During her virtual book tour, Madeleine will be awarding a $25 Amazon or Barnes and Noble (winner’s choice) gift card to a lucky randomly drawn winner. To be entered for a chance to win, use the form below. To increase your chances of winning, feel free to visit her other tour stops and enter there, too.

Bio:
Madeleine Romeyer Dherbey was born in the French Alps, moved to the United States twenty-five years later, and currently lives in the mountains of Virginia with her husband, two daughters, and Mikko.

Welcome, Madeleine. Please share a little bit about your current release.
It is a fiction take on the Resistance in the Vercors, a World War Two story told from the perspective of common people, whose characters and emotions create the sense of time and space that brings history to life. One of them, Alix, is thrust into the world of La RĂ©sistance after her father’s death, and learns that there are no choices ahead of her that don’t mean life or death. As her country braces for the seismic shock of D-day, Alix faces unrelenting violence, unforeseen possibilities, and a dangerous leader named Marc. Marc is a complicated man fighting many inner demons, who doesn’t not like to share control, and especially not with an eighteen year-old girl. The story feeds on biographical elements and the political swamp that is France right before D-Day, an environment I know inside-out, and which I think contributes to make the tale a true Historical.

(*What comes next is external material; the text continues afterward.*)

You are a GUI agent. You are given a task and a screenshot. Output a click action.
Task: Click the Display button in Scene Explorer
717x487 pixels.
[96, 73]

What inspired you to write this book?
My own family history. Three of my uncles were condemned to death for collaborating with the Vichy government, a puppet of the Nazis. Their sentences were eventually commuted to national disgrace, and ten years of forced labor—thanks to my father, who had fought with honor during the war and was able to litigate a lighter sentence with the subsequent political swamp of the liberation. My uncles had to leave the area to avoid being murdered, but we stayed. It would be too long to explain the kind of resentment and mistrust that centuries of hardship and war can breed in a small community, but to summarize the situation, we were the children of traitors to the nation, born on the wrong side of glory. I grew up a collaborator’s daughter, a hard legacy to overcome in a community mauled by four years of occupation and violence, and seventy years later, my last name remains associated with the destruction of the C2 Maquis in Malleval. Yet the whole experience had a strangely strengthening effect on me. It gave me roots, a documented past, an inheritance of sorts, that made me want to understand what tears a nation apart, what makes people turn against their country, their neighbors, and themselves sometimes.

Here is the part where Alix and Marc, the two protagonists who drive the tension in the story, decide that a fight is better than the relationship they cannot have.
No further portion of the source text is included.